なんともシュールでエモエモの介なシチュエーションである。これまで十数年をコンビニ勤務に費やしてきた人間が、未完成の店舗の中央でこれを聞かれるなんて、ドン・デリーロのモダニズムやらエヴァとかまどマギみたいな手あかのついた自省的なセカイ系アニメみたいで中年には気恥ずかしい。

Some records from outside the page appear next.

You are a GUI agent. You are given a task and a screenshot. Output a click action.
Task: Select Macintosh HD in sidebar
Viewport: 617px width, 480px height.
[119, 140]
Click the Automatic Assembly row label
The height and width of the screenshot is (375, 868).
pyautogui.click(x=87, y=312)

生活をエサに未完成の店舗の真ん中で踊らされているような気持ちだった。
結局、おもてなしとかホスピタリティでスーパーやドラッグストアと一線を画して高めの料金を頂く、接客でひとつ先んじるタイプのお店でしょうか?と顔色を窺いお茶を濁す結果になった。長々と新人育成論などを語られて辟易するも結局新しい店舗では望むだけのシフトをもらえないことが分かって丁重にお断りを入れつつやんわりとキープした。色々な面倒を我慢さえすればバイトを掛け持ちできないこともないだろうからだ。
コンビニとは?
すっかり冷え込んだ身体で自転車を漕ぎ、帰宅してからもずっと考えていた。便所の落書きの介にとってコンビニとは何なのか。十数年働けば普通の仕事なら一人前どころかプロである。確かに前進立体陳列によってスナック菓子の棚は一枚の鏡のようだし、ジャンブル陳列で合わせ買いキャンペーンの訴求も問題なく、売れ筋で新商品を挟んだダブルアタック陳列で最強だ。整理整頓清潔清掃しつけの5Sで店内環境の維持改善も完璧である。近年はAI化でやることも減った発注も、自動レジとATMで簡単になった精算送金も。およそ店内の仕事でできないことなどないだろう。
では何故、こんなシンプルな設問に答えられないのか。
理由は結構、びっくりするくらい単純だった。
そのコンビニとは何たるかという模範解答は必ず間違っているからだ。
ふつう、コンビニでは本部から売り上げ達成だの何だのと目標が設定され、その目標をこなしてより儲けの多い店舗を目指すことになる。当たり前のことだが、当たり前だけに難しい。というより無理だろう。半径数キロに同じチェーンがひしめき合う中でチキンの新商品をふだんの何十倍にも売り上げるなんて不可能だとすぐわかるはずだ。目標に合わせて増産したチキンはすべて廃棄という名のゴミになる。クリスマスケーキやうなぎ、おせち、おでん、一事が万事すべて同じ。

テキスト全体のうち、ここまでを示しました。